- **Objetivo do exercício**
Transcreva fielmente, do texto abaixo sobre o crime de calúnia, tudo o que vai desde "3. Calúnia. Conceituação" até "campo, crime de calúnia não há.".

CAPÍTULO III - Normativo legal. Crimes contra a Honra. Breve exposição acerca da calúnia.

3. Calúnia. Conceituação

O crime de calúnia vem expressado no Art. 138, CP, verbis: "Caluniar alguém, imputando-lhe falsamente fato definido como crime. Pena: Detenção, de 6 (seis) meses a 2 (dois) anos, e multa".

A conceituação legal sofreu algumas variações nas codificações anteriores, mas manteve sua base principal. O código de 1830, fiel ao Código Francês, esboçava legislação parecida com a atual. No seu artigo 229 asseverava que "Julgar-se-á crime de calúnia o atribuir falsamente a alguém um fato, que a lei tenha qualificado criminoso e em que tenha lugar a ação popular ou procedimento oficial de justiça".

Já o Código Penal de 1890 conceituava calúnia no seu artigo 315 como sendo "Falsa imputação feita a alguém de fato que a lei qualifica crime". Assim, a atribuição falsa de fato definido como crime, circunda o crime de calúnia. Saindo desse campo, crime de calúnia não há.

Para Damásio de Jesus [21]"calúnia é o fato de atribuir a outrem, falsamente, a prática de fato definido como crime (CP, art. 138, caput)". Assentando outros quesitos é que Cézar Bitencourt aduz que [22] "Calúnia é a imputação falsa a alguém de fato definido como crime. (...) A calúnia é, em outros termos, uma espécie de "difamação agravada" por imputar, falsamente, ao ofendido não apenas um fato desonroso, mas um fato definido como crime" pontificando, ainda, que:

São previstas duas figuras típicas: a) imputar falsamente (caput): tem o sentido de atribuir, acusar; b) propalar ou divulgar (§ 1º): é tornar público. Para que o fato imputado possa constituir calúnia, precisam estar presentes, simultaneamente, todos os requisitos do crime: a) imputação de fato determinado qualificado como crime; b) falsidade da imputação; c) elemento subjetivo – "animus caluniandi". A ausência de qualquer desses elementos impede que se possa falar em fato definido como crime de calúnia.

Assim, para que se concretize o crime de calúnia necessário, de antemão, que a afirmação constitua fato típico, antijurídico e culpável (não se adentrando ao mérito se a culpabilidade é pressuposto do crime ou da pena). Aliado a isso, a afirmação deve ser inverídica, com o Animus de efetuar a calúnia. Faltando qualquer desses requisitos, crime de calúnia não há. Nesse tocante seguem julgados [23].

- **Dados fornecidos**

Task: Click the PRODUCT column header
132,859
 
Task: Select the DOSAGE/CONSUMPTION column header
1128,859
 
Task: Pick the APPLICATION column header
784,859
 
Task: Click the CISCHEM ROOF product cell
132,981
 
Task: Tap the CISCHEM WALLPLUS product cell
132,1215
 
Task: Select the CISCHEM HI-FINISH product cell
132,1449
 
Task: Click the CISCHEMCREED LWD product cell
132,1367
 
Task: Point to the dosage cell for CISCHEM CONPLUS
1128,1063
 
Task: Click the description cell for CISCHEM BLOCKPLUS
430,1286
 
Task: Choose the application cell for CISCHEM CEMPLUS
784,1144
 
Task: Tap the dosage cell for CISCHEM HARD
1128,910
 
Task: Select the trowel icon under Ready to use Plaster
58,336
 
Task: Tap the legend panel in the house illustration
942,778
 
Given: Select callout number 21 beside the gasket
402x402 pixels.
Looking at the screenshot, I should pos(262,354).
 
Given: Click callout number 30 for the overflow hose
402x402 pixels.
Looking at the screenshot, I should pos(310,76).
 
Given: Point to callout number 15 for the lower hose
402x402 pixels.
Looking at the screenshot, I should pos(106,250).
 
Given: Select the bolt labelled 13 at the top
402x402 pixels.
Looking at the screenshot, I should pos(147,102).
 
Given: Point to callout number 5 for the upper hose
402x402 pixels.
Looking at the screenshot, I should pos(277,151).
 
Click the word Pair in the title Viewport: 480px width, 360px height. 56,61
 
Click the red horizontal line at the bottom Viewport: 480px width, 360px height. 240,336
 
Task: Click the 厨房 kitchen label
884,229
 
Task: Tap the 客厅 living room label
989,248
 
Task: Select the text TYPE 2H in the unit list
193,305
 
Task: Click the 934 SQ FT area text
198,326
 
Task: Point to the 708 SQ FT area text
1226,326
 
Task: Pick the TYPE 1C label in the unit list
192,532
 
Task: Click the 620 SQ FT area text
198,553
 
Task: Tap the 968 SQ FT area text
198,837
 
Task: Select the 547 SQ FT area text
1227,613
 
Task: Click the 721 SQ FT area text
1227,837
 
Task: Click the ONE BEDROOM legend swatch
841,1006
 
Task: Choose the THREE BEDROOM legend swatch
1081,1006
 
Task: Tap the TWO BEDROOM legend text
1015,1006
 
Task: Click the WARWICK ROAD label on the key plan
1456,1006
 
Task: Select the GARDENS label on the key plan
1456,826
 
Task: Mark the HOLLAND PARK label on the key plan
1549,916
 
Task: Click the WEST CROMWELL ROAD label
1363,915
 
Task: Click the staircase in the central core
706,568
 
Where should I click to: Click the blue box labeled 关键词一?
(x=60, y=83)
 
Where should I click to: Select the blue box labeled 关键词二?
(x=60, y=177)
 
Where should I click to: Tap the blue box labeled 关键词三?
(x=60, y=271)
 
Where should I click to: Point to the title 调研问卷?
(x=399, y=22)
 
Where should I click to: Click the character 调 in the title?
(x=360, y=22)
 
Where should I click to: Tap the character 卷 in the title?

- **Resposta do exercício**
3. Calúnia. Conceituação

O crime de calúnia vem expressado no Art. 138, CP, verbis: "Caluniar alguém, imputando-lhe falsamente fato definido como crime. Pena: Detenção, de 6 (seis) meses a 2 (dois) anos, e multa".

A conceituação legal sofreu algumas variações nas codificações anteriores, mas manteve sua base principal. O código de 1830, fiel ao Código Francês, esboçava legislação parecida com a atual. No seu artigo 229 asseverava que "Julgar-se-á crime de calúnia o atribuir falsamente a alguém um fato, que a lei tenha qualificado criminoso e em que tenha lugar a ação popular ou procedimento oficial de justiça".

Já o Código Penal de 1890 conceituava calúnia no seu artigo 315 como sendo "Falsa imputação feita a alguém de fato que a lei qualifica crime". Assim, a atribuição falsa de fato definido como crime, circunda o crime de calúnia. Saindo desse campo, crime de calúnia não há.